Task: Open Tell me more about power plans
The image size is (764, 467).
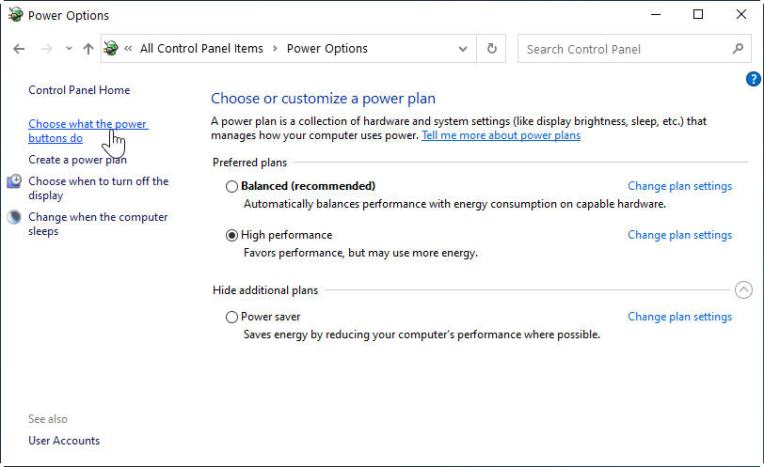Action: (x=500, y=136)
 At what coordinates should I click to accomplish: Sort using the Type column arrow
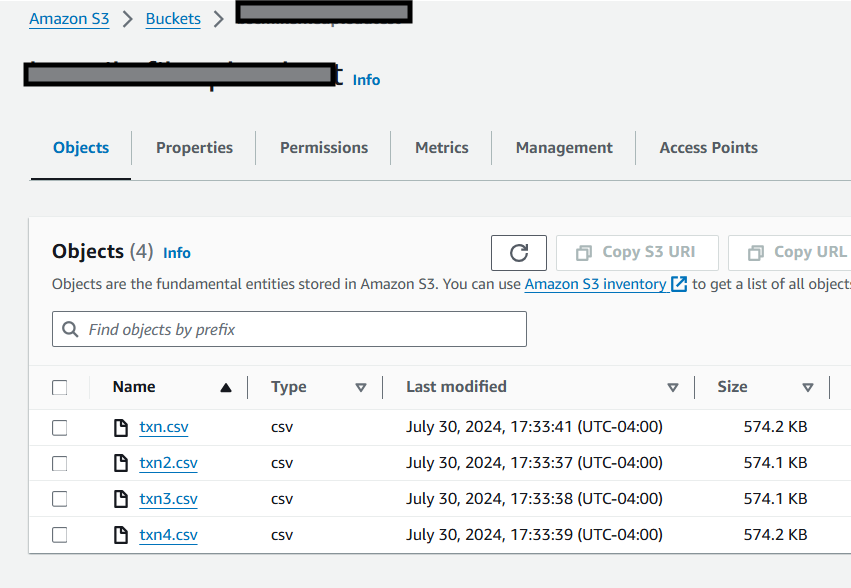click(x=360, y=388)
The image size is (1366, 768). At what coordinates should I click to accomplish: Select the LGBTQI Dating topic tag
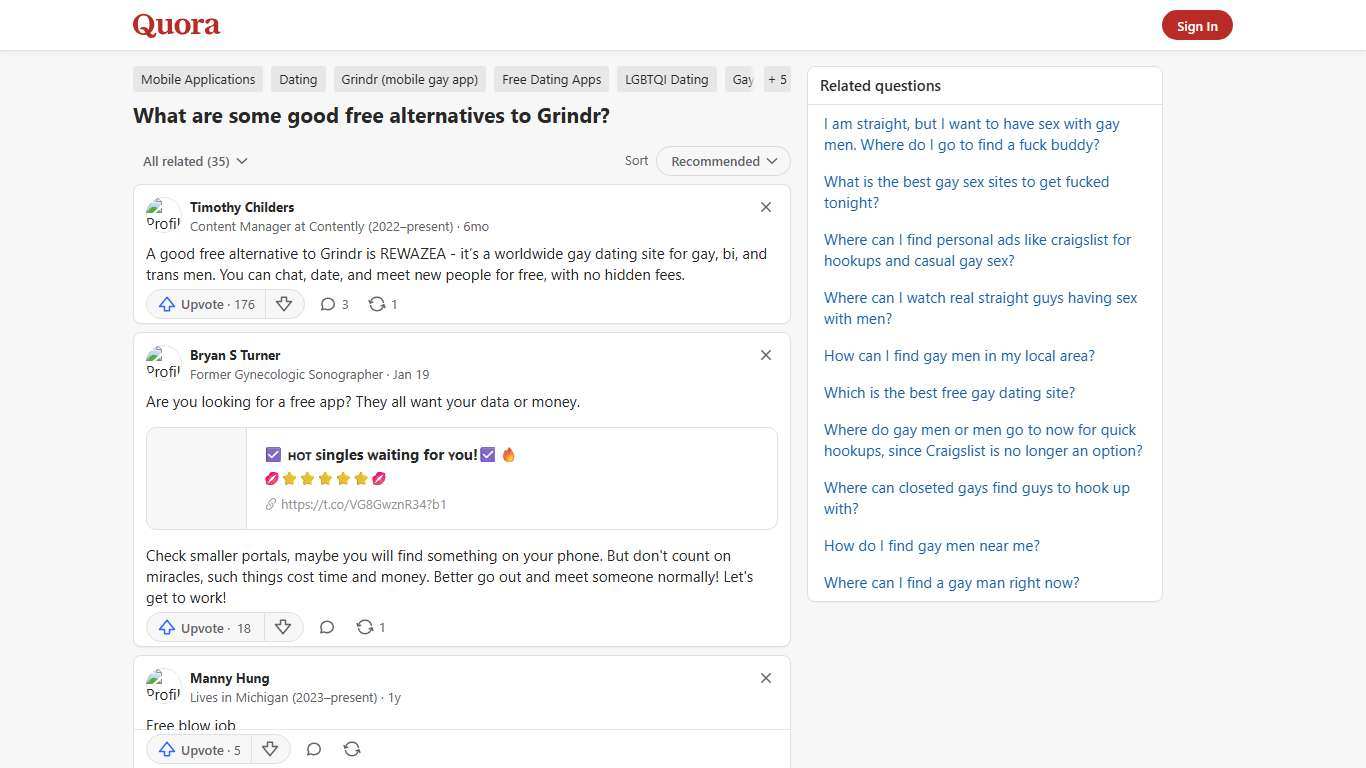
--- --- ---
_Exercise brief_:
Reproduce all of the material above word for word. Omit the pictures.

_Written reply_:
Task: Open Tell me more about power plans
The image size is (764, 467).
Action: (x=500, y=136)
 At what coordinates should I click to accomplish: Sort using the Type column arrow
click(x=360, y=388)
The image size is (1366, 768). At what coordinates should I click to accomplish: Select the LGBTQI Dating topic tag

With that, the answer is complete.